» Directions for this task:
All of the entries below must be copied out exactly.

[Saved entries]
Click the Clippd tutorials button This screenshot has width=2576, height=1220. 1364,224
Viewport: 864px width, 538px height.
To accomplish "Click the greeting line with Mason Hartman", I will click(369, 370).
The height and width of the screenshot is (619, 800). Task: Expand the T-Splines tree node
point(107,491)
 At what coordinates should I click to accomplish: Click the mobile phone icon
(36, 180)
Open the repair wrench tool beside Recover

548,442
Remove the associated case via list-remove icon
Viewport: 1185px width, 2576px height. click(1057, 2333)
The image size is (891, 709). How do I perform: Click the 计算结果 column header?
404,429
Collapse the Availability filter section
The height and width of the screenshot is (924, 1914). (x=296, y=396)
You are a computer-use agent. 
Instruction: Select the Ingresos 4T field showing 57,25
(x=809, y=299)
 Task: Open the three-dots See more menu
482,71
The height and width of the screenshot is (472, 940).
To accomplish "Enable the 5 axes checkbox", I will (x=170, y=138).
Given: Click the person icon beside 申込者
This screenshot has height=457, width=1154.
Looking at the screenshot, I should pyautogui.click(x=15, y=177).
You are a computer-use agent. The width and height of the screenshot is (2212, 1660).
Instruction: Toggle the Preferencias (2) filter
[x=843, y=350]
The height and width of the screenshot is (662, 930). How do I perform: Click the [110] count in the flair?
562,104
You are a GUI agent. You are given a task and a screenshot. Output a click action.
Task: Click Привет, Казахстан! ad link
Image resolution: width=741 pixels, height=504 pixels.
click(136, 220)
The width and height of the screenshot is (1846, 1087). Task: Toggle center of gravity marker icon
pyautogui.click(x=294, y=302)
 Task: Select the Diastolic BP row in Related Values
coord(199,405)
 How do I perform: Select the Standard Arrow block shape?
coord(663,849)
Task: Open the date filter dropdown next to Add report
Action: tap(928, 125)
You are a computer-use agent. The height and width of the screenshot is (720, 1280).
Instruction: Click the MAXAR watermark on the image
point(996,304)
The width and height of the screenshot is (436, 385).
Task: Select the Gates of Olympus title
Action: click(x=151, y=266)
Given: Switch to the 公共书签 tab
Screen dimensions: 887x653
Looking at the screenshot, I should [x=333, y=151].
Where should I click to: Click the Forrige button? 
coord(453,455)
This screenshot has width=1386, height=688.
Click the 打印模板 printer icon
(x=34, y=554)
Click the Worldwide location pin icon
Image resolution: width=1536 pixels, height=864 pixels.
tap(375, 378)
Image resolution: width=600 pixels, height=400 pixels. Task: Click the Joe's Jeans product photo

» Response to this task:
Click the Clippd tutorials button This screenshot has width=2576, height=1220. 1364,224
Viewport: 864px width, 538px height.
To accomplish "Click the greeting line with Mason Hartman", I will click(369, 370).
The height and width of the screenshot is (619, 800). Task: Expand the T-Splines tree node
point(107,491)
 At what coordinates should I click to accomplish: Click the mobile phone icon
(36, 180)
Open the repair wrench tool beside Recover

548,442
Remove the associated case via list-remove icon
Viewport: 1185px width, 2576px height. click(1057, 2333)
The image size is (891, 709). How do I perform: Click the 计算结果 column header?
404,429
Collapse the Availability filter section
The height and width of the screenshot is (924, 1914). (x=296, y=396)
You are a computer-use agent. 
Instruction: Select the Ingresos 4T field showing 57,25
(x=809, y=299)
 Task: Open the three-dots See more menu
482,71
The height and width of the screenshot is (472, 940).
To accomplish "Enable the 5 axes checkbox", I will (x=170, y=138).
Given: Click the person icon beside 申込者
This screenshot has height=457, width=1154.
Looking at the screenshot, I should pyautogui.click(x=15, y=177).
You are a computer-use agent. The width and height of the screenshot is (2212, 1660).
Instruction: Toggle the Preferencias (2) filter
[x=843, y=350]
The height and width of the screenshot is (662, 930). How do I perform: Click the [110] count in the flair?
562,104
You are a GUI agent. You are given a task and a screenshot. Output a click action.
Task: Click Привет, Казахстан! ad link
Image resolution: width=741 pixels, height=504 pixels.
click(136, 220)
The width and height of the screenshot is (1846, 1087). Task: Toggle center of gravity marker icon
pyautogui.click(x=294, y=302)
 Task: Select the Diastolic BP row in Related Values
coord(199,405)
 How do I perform: Select the Standard Arrow block shape?
coord(663,849)
Task: Open the date filter dropdown next to Add report
Action: tap(928, 125)
You are a computer-use agent. The height and width of the screenshot is (720, 1280).
Instruction: Click the MAXAR watermark on the image
point(996,304)
The width and height of the screenshot is (436, 385).
Task: Select the Gates of Olympus title
Action: click(x=151, y=266)
Given: Switch to the 公共书签 tab
Screen dimensions: 887x653
Looking at the screenshot, I should [x=333, y=151].
Where should I click to: Click the Forrige button? 
coord(453,455)
This screenshot has width=1386, height=688.
Click the 打印模板 printer icon
(x=34, y=554)
Click the Worldwide location pin icon
Image resolution: width=1536 pixels, height=864 pixels.
tap(375, 378)
Image resolution: width=600 pixels, height=400 pixels. Task: Click the Joe's Jeans product photo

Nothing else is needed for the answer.